A missionary is a man who is pretty nearly all heart, else he would not be in a calling which requires of him such large sacrifices of one kind and another. He is made up of faith, zeal, courage, sentiment, emotion, enthusiasm; and so he is a mixture of poet, devotee and knight-errant. He exiles himself from home and friends and the scenes and associations that are dearest to him; patiently endures discomforts, privations, discouragements; goes with good pluck into dangers which he knows may cost him his life; and when he must suffer death, willingly makes that supreme sacrifice for his cause.

Sometimes the head-piece of that kind of a man can be of an inferior sort, and errors of judgment can result -- as we have seen. Then, for his protection, as it seems to me, he ought to have at his back a Board able to know a blunder when it sees one, and prompt to bring him back upon his right course when he strays from it. That is to say, I think the captain of a ship ought to understand navigation. Whether he does or not, he will have to take a captain's share of the blame, if the crew bring the vessel to grief.

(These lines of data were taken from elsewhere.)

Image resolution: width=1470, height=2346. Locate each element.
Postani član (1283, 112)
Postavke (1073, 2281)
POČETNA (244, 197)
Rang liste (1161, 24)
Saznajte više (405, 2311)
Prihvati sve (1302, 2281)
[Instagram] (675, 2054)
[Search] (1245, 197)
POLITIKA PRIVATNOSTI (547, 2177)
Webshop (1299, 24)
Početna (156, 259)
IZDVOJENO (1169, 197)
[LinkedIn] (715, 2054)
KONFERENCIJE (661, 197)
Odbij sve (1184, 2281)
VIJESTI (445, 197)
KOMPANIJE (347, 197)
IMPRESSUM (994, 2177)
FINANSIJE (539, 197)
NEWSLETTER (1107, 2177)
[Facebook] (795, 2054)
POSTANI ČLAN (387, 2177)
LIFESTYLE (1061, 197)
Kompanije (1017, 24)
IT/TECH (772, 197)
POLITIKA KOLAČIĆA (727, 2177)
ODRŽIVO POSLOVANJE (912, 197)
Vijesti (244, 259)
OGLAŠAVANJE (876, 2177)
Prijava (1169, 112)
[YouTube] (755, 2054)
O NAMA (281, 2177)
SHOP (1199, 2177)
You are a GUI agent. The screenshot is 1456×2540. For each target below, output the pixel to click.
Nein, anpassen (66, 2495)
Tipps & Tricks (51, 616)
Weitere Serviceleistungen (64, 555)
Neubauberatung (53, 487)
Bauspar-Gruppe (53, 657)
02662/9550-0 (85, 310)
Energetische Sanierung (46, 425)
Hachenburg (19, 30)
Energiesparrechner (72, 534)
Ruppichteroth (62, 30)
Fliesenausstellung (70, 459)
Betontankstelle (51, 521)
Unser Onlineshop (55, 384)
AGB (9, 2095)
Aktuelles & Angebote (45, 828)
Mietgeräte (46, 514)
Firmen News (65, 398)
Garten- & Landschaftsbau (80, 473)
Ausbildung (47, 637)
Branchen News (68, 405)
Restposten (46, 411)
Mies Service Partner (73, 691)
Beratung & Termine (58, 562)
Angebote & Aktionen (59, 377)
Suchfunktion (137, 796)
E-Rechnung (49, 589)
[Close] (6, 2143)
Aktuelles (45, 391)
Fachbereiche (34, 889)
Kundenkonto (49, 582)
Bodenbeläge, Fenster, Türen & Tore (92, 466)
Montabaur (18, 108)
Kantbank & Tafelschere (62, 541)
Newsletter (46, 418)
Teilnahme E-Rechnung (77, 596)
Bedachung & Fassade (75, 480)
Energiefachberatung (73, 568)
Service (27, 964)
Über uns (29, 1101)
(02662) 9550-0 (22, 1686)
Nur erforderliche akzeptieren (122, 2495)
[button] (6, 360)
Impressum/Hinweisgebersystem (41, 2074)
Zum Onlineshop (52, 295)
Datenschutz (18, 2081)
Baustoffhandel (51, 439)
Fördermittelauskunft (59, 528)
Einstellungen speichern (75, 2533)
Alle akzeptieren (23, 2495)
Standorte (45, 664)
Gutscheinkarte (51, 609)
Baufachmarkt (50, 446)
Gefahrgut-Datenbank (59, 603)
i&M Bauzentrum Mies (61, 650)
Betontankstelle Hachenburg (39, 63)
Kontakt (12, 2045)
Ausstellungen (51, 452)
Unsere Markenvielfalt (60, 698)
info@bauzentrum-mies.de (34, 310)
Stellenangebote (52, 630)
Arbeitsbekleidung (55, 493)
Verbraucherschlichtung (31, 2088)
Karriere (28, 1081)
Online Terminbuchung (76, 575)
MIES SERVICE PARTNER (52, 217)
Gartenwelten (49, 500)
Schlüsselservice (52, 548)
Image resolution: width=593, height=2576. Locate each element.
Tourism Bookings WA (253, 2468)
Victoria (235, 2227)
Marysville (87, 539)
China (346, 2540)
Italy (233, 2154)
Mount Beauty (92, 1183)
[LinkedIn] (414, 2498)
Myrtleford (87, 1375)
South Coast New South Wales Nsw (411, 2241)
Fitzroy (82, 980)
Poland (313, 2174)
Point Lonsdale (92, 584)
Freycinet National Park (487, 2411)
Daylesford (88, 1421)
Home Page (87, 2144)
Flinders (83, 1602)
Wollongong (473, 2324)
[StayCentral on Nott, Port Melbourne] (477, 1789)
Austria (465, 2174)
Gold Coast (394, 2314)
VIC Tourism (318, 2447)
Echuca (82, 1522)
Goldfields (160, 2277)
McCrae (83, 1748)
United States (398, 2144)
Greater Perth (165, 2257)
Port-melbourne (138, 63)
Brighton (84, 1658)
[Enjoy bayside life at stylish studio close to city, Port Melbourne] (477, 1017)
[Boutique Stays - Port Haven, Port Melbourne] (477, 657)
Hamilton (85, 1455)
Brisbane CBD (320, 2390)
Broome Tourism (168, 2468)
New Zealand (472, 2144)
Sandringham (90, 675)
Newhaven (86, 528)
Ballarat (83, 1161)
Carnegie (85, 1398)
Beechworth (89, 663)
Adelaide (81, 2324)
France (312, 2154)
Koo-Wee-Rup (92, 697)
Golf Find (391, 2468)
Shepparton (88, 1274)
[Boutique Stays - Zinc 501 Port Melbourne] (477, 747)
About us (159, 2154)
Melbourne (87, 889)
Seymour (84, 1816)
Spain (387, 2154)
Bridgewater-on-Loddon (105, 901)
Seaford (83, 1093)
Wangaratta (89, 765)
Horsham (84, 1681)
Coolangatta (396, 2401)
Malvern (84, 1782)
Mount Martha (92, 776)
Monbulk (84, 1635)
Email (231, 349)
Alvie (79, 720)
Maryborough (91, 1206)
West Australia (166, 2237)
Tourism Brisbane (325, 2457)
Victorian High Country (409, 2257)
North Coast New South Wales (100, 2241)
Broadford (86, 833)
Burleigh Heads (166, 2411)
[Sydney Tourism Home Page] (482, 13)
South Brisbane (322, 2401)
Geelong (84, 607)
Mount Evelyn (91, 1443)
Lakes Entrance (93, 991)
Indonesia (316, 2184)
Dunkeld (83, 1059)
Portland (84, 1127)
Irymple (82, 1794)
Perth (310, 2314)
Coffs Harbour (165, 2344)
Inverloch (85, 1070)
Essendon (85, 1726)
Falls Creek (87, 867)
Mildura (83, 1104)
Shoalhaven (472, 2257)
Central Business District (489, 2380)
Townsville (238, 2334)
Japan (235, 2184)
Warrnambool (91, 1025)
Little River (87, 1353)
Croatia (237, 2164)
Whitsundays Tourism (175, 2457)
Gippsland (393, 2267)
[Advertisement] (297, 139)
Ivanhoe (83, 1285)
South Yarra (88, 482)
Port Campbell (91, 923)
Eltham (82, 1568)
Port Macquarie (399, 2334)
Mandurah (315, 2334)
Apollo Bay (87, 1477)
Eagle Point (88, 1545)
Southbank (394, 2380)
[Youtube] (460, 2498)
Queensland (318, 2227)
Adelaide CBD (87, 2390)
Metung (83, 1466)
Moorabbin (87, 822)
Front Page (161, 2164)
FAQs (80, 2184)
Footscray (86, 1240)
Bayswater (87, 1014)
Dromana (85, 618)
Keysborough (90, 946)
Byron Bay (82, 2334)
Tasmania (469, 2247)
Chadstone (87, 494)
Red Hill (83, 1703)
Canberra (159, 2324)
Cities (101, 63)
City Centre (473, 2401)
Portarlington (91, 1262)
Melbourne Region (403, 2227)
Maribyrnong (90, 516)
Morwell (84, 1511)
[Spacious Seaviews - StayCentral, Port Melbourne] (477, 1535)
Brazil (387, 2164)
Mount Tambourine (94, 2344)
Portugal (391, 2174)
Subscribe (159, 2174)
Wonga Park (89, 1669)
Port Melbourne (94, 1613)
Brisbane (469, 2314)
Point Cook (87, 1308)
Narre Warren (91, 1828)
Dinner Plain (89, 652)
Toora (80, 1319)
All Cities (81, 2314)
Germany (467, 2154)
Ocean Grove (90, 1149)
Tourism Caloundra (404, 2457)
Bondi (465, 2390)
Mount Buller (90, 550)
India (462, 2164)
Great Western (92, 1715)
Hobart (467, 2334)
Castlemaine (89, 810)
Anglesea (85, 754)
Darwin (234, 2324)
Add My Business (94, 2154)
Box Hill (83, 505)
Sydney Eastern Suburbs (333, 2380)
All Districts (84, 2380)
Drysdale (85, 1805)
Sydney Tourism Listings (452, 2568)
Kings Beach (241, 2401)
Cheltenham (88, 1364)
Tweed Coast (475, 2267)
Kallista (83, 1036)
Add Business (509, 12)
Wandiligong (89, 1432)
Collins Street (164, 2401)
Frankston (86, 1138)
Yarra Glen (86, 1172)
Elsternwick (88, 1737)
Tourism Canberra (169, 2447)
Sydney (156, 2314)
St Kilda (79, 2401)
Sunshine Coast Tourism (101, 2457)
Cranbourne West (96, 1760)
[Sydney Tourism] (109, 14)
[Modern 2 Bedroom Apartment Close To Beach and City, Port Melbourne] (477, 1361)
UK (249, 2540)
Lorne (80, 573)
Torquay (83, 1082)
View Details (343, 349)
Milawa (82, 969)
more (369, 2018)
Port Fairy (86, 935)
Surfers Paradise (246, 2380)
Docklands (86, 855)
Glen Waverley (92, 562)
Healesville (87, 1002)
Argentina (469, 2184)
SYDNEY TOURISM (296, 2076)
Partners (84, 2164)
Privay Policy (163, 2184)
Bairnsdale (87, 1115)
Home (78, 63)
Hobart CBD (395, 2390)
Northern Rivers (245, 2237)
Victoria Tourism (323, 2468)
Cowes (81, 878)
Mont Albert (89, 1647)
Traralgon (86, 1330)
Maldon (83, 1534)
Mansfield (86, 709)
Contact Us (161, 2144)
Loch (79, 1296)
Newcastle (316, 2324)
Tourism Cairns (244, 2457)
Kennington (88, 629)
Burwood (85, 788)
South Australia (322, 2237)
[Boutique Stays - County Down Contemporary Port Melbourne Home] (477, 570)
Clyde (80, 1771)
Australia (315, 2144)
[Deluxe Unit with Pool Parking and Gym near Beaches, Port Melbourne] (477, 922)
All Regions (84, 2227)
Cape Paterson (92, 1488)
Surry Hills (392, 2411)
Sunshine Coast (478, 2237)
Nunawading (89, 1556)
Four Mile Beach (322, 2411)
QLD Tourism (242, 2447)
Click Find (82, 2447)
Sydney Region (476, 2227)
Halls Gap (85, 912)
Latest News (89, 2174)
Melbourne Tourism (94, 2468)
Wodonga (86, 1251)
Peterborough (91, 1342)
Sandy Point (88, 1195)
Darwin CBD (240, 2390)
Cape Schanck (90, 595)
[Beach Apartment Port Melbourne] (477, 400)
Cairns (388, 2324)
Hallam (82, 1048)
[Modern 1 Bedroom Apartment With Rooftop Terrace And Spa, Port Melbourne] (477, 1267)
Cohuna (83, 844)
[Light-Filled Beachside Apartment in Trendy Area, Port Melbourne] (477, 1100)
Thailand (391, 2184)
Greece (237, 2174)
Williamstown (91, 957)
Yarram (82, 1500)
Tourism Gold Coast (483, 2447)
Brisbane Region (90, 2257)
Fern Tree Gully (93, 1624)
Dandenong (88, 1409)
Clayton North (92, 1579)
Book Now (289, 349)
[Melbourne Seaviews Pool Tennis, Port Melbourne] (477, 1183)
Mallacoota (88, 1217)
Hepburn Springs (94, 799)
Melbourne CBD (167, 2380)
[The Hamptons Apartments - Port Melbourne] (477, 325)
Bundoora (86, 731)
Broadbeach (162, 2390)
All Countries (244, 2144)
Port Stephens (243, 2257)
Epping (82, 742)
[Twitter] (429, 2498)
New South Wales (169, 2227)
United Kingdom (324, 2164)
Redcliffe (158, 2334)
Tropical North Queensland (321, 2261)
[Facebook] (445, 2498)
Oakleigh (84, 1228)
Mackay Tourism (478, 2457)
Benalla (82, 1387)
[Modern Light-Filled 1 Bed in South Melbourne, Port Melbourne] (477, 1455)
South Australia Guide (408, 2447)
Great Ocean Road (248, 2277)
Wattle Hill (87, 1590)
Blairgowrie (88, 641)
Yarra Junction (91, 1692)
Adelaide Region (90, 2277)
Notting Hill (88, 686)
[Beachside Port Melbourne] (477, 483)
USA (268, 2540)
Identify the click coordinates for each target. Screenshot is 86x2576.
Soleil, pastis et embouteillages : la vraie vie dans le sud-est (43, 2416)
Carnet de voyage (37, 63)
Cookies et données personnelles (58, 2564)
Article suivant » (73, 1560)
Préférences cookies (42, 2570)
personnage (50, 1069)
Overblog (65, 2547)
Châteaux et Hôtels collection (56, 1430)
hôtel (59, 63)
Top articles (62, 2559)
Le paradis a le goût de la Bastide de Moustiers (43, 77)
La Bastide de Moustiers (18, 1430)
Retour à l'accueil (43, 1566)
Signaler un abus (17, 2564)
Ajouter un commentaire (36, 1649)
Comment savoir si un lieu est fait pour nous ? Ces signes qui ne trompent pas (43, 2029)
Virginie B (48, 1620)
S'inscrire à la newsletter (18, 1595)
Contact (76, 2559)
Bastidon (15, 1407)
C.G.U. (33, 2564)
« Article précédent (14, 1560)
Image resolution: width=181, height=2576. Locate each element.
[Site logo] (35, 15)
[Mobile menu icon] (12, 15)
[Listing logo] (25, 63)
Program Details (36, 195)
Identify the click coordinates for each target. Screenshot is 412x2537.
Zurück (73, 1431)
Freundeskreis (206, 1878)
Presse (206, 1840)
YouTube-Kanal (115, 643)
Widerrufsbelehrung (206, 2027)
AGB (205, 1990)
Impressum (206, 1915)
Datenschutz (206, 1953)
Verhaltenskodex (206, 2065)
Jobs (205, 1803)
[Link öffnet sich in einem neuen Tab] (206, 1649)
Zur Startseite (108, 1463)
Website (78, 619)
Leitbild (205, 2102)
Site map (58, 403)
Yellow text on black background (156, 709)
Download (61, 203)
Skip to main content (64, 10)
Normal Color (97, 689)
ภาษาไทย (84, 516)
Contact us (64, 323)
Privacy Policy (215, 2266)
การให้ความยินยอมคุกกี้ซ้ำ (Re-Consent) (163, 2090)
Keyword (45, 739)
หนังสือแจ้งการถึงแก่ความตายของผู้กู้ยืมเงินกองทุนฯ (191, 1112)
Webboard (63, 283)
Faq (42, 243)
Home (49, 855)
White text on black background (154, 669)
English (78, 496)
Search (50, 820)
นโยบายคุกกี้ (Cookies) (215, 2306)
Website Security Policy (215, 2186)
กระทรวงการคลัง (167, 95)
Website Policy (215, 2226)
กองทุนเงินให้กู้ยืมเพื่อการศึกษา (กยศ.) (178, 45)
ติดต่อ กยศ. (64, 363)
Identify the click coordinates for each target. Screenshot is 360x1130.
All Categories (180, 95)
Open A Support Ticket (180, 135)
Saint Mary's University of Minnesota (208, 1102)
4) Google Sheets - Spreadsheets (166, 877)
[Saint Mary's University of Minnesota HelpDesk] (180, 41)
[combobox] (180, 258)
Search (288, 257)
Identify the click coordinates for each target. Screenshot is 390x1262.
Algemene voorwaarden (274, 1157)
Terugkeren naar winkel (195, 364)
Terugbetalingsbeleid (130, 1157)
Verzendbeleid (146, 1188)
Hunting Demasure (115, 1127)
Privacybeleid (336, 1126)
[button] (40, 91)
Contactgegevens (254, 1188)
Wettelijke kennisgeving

i. Testimony of the manager of the Sun.

ii. Cable error. For "thirteen times" read "one-third." This correction was made by Dr. Ament in his brief cablegram published Feb. 20, above referred to.

iii. For "thirteen times" read "one-third." M. T.

iv. In civilized countries, if a mob destroy property in a town, the damage is paid out of the town treasury, and no tax-payer suffers a disproportionate share of the burden; the mayor is not privileged to distribute the burden according to his private notions, sparing himself and his friends, and fleecing persons he holds a spite against -- as in the Orient -- and the citizen who is too poor to be a taxpayer pays no part of the fine at all.

v. In his Open Letter, Dr. Smith cites Dr. Ament's letter of November 13th, which contains an account of Dr. Ament's collecting-tour; then Dr. Smith makes this comment: "Nothing is said of securing 'thirteen times' the amount of the losses." Further down, Dr. Smith quotes praises of Dr. Ament and his work (from a letter of the Rev. Dr. Sheffield), and adds this comment: "Dr. Sheffield is not accustomed to speak thus in praise of thieves, or extortioners, or braggarts." The reference is to the "thirteen-times" extra-tax.

vi. The cablegram went on the day (Feb. 18) that Mr. George Lynch' s account of the looting was published. See "Exhibit B," It seems a pity it did not inquire about the looting and get it denied.